Principal Component Analysis in 6 steps

Read this to understand how PCA works. To skip to the steps, Ctrl+F “step 1”. To perform PCA on R, click here.

What is PCA?

Principal Component Analysis, or PCA, is a statistical method used to reduce the number of variables in a dataset. It does so by lumping highly correlated variables together. Naturally, this comes at the expense of accuracy. However, if you have 50 variables and realize that 40 of them are highly correlated, you will gladly trade a little accuracy for simplicity.

How does PCA work?

Say you have a dataset of two variables, and want to simplify it.

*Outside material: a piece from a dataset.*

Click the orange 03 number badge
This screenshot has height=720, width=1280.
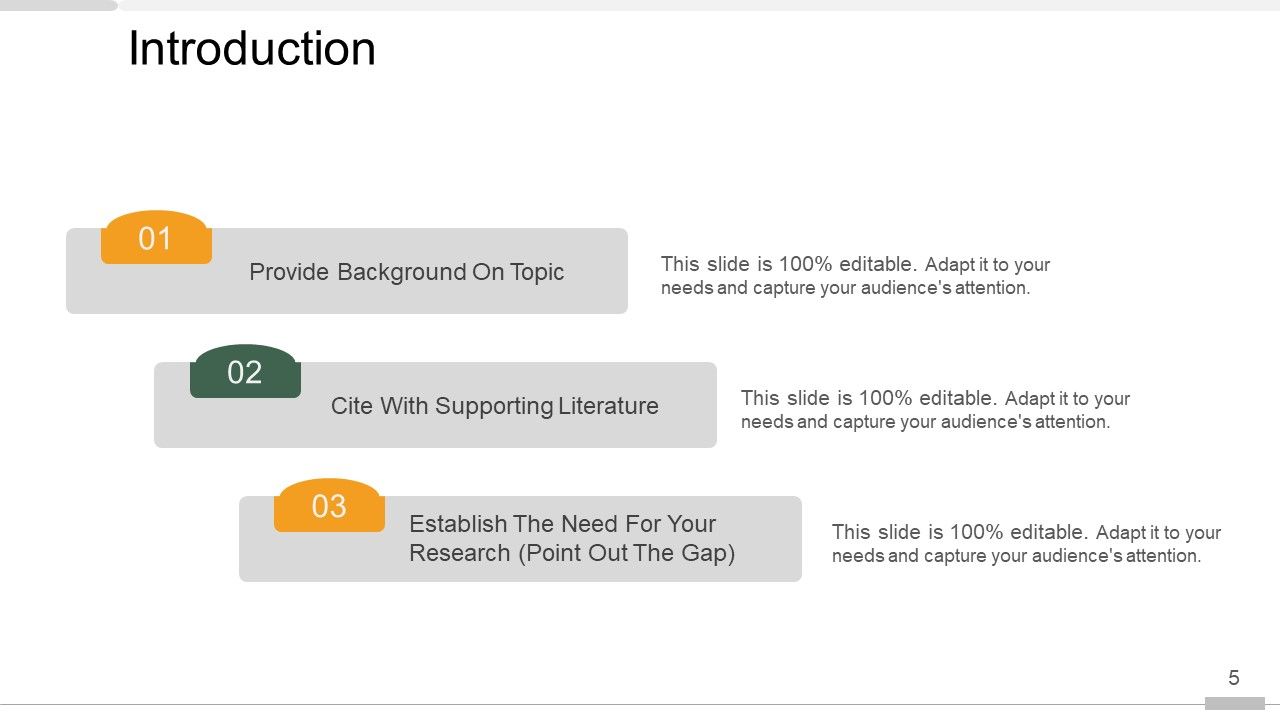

You will probably not see a pressing need to reduce such an already succinct dataset, but let us use this example for the sake of simplicity.

The two variables are:

Dow Jones Industrial Average, or DJIA, a stock market index that constitutes 30 of America’s biggest companies, such as Hewlett Packard and Boeing.
S&P 500 index, a similar aggregate of 500 stocks of large American-listed companies. It contains many of the companies that the DJIA comprises.

Not surprisingly, the DJIA and FTSE are highly correlated. Just look at how their daily readings move together. To be precise, the below is a plot of their daily % changes.

The above points are represented in 2 axes: X and Y. In theory, PCA will allow us to represent the data along one axis. This axis will be called the principal component, and is represented by the black line.

DJIA vs S&P with principle component line — DJIA vs S&P with principal component line

Note 1: In reality, you will not use PCA to transform two-dimensional data into one-dimension. Rather, you will simplify data of higher dimensions into lower dimensions.

Note 2: Reducing the data to a single dimension/axis will reduce accuracy somewhat. This is because the data is not neatly hugging the axis. Rather, it varies about the axis. But this is the trade-off we are making with PCA, and perhaps we were never concerned about needle-point accuracy. The above linear model would do a fine job of predicting the movement of a stock and making you a decent profit, so you wouldn’t complain too much.

How do I do a PCA?

In this illustrative example, I will use PCA to transform 2D data into 2D data in five steps.

Step 1 – Standardize:

Standardize the scale of the data. I have already done this, by transforming the data into daily % change. Now, both DJIA and S&P data occur on a 0-100 scale.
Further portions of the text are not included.